Even though people want to write off Christian Laettner’s career as a bust, his career stats are darned impressive. Over 13 years, he averaged 12.8 points and 6.7 rebounds. As impressive as those numbers are, they’d be higher if it wasn’t for the last few years of his career when he didn’t play much.
In the first five years of his NBA career, Laettner averaged 17.2 points. And somehow, he only made the All-Star team once.
The problem Laettner ran into was that he was one of the greatest college basketball players of all time. People therefore expected him to be an NBA great. While his numbers indicate that he was a very good professional, he simply wasn’t able to rise to one of the NBA’s best.
As the third overall pick, Laettner didn’t exactly underperform, but he was unable to change the fortunes of the bad teams he consistently found himself on. Still, the stats suggest that his career was nothing to sneeze at, and he’s a pro player whom Duke fans can be proud of.
Jeff Mullins was drafted by the St. Louis Hawks with the sixth overall pick. After two seasons with the Hawks that didn’t amount to much, Mullins joined the San Fransisco Warriors, where his career took off.
Mullins averaged double-digit points in eight of his 10 seasons with the Warriors. In those 10 seasons, Mullins was named an All-Star three times and made the NBA Finals twice, winning the title in 1975.
For his career, Mullins averaged 16.2 points. Were it not for his first two years in St. Louis and his final two years with the Warriors, that number would be even higher. At his peak, Mullins was one of the league’s best. For four straight years he averaged over 20 points. He also rebounded and doled out assists consistently.
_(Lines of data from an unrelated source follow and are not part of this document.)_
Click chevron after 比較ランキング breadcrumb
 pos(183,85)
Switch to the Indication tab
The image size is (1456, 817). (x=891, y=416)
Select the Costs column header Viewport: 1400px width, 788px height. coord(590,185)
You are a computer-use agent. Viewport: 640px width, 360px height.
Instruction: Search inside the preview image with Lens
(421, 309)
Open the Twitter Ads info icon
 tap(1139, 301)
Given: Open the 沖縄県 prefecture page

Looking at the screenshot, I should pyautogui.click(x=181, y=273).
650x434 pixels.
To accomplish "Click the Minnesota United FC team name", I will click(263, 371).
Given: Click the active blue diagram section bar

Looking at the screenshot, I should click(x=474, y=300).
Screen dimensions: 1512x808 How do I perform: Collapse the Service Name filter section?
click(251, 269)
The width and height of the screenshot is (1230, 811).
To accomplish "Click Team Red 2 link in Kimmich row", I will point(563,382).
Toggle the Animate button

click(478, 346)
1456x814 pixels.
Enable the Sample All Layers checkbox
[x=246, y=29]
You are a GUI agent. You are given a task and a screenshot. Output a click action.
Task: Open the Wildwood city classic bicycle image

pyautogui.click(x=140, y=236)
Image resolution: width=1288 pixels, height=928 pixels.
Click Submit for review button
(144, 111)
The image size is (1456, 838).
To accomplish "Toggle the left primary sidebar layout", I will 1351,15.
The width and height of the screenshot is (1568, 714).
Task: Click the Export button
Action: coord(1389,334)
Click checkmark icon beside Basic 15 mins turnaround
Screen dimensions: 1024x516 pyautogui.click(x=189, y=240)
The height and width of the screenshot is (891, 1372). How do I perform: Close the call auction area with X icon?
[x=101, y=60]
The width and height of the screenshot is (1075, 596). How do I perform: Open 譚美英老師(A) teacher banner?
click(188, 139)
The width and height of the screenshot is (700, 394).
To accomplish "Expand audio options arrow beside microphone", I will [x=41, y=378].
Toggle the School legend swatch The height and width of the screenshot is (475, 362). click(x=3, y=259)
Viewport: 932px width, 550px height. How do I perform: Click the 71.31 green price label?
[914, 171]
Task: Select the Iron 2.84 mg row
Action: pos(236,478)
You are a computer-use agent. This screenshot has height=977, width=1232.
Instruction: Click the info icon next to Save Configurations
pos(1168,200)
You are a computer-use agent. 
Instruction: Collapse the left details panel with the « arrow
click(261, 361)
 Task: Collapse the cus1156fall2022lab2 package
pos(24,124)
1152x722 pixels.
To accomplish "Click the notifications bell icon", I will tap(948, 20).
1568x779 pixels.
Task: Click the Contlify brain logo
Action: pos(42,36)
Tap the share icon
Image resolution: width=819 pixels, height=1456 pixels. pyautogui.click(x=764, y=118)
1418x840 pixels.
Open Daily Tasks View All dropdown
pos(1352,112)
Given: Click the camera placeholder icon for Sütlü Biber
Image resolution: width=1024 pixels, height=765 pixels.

Year after year, Mullins was a lynchpin for his team and one of the NBA’s best and most complete players. He certainly validated his fifth overall pick status, and his stats and championship make him one of Duke’s best NBA players.
It might be premature to put Kyrie Irving up this high on the list, but he has too much potential to ignore. After only one year at Duke in which he only played 11 games due to injury, Irving was selected first overall by the Cleveland Cavaliers.
Coming into Cleveland after LeBron James’ departure, Irving had the hopes of the franchise on his shoulders. He did not wilt under that immense pressure.
As a rookie, Irving averaged 18.5 points per game. That was good enough to earn him Rookie of the Year honors. Irving improved during his second season by averaging 22.5 points and increasing his assists per game while decreasing his turnovers. As a result, he made the All-Star Game.
Though Irving hasn’t been able to completely turn around the LeBron-less Cavs and hasn’t alleviated injury concerns, he’s the best player on his team by far. His quality is such that there are rumors he’d be enough of a draw to lure LeBron back to Cleveland, according to Joseph Goodman of the Miami Herald.
Whether or not Irving is able to return the Cavs to winning ways, it’s undeniable that he’s a future star for the NBA.
The recently retired Grant Hill had the potential to be an NBA legend were it not for injuries. Regardless, the third overall pick in 1995 made full use of his 18 years as a pro.
Hill averaged double-digit points in every season except his last. His career average is 16.7 points per game. Though his production dipped off at the end, Hill was always a useful player who could put up points with consistency.
Hill began his NBA career by winning the Rookie of the Year. He went on to be named an All-Star seven times. He repeatedly pushed the Pistons into the playoffs. As impressive as his scoring was, Hill’s assist and rebound averages in his early years are equally gaudy.
Hill always had loads of talent, and he had the potential to follow in the footsteps of Michael Jordan. Unfortunately, injuries got in the way of those lofty expectations. In spite of injuries, Hill put together what probably constitutes a Hall of Fame career. For that, he’s Duke’s best NBA product.